Lundi 22 juin, la mise en jambe
3 h 08 du matin, heure locale. Pas moyen de se réveiller plus tard, ce mardi 23 juin, premier jour de notre voyage estival aux États-Unis, Californie. On est trop décalé. On n’a pas intégré le décalage horaire de 9 h et la fatigue se fait sentir.
On a toutefois vécu un vol paisible la veille, le 22 juin donc, bien que long. Arrivés à l’aéroport de Los Angeles, on n’attend pas tant que ça à la douane. Température de 23° Celsius annoncée. On a soif. J’achète à prix d’or (2,49 $) cinquante centilitres d’eau qu’on apprécie gorgée par gorgée. Le chauffeur noir et natté de la navette nous menant à l’agence de location de voiture Avis, joyeux, et bien réveillé, lui, joue les guides touristiques sur fond musical. Un peu trop pour nous. Heu, non, on ne tient pas à prendre de photos… Oui, même des lettres géantes LAX. Sans façon, merci !
À l’agence Avis, on n’attend presque pas. Personnel efficace. Pas de Ford Escape comme demandé, mais peut-être mieux : une Chevrolet Equinoxe 4 x 4, rouge métallisée. Maintenant, il faut quitter Los Angeles. Je prends le volant.
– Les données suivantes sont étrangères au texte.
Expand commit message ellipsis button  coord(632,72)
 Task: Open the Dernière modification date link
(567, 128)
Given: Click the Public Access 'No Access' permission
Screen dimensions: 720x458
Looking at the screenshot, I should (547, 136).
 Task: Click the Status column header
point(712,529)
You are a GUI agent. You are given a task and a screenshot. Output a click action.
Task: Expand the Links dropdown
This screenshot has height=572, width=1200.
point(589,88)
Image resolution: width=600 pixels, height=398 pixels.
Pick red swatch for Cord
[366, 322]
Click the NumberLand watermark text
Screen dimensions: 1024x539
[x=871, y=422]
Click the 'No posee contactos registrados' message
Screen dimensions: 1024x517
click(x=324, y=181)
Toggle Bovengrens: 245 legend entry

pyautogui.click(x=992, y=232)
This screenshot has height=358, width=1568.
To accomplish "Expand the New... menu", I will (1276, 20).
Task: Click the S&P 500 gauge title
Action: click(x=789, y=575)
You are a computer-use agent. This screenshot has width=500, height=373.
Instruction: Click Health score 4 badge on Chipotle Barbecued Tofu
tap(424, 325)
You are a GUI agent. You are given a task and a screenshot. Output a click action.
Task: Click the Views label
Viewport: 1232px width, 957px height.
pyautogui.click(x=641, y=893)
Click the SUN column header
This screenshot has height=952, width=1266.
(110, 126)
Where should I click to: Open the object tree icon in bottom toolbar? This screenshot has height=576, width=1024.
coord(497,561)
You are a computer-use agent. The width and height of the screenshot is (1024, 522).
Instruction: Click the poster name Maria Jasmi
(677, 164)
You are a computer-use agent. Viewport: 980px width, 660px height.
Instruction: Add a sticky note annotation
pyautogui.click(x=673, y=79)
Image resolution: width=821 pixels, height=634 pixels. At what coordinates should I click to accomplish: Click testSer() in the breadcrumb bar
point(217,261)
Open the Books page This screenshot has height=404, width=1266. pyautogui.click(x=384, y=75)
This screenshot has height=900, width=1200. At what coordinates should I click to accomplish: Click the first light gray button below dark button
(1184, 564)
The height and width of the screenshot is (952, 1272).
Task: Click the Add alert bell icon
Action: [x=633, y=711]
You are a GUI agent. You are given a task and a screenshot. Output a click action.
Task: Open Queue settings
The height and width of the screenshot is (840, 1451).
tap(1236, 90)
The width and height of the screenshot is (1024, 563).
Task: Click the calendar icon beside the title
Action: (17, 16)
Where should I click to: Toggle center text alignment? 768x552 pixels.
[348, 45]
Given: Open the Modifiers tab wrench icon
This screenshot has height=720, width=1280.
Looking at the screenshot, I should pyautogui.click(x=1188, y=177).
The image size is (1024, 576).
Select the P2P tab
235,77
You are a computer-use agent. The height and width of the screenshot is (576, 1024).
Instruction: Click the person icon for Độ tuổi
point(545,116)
Pour sortir de la ville tentaculaire, il faut emprunter des kilomètres de périphérique. C’est long. Ralentissements répétés sur la douze-voies. Je m’en sors plutôt bien pendant que Christelle fait un petit somme. Il fait chaud. On a trois heures et demie de route jusqu’à Tulare et notre Motel 6. Il est un peu plus de 20 h lorsqu’on arrive. Chambre basique neuve, mais pas de frigo. Aïe. Pas de wifi gratuit. Re-aïe. Tant pis.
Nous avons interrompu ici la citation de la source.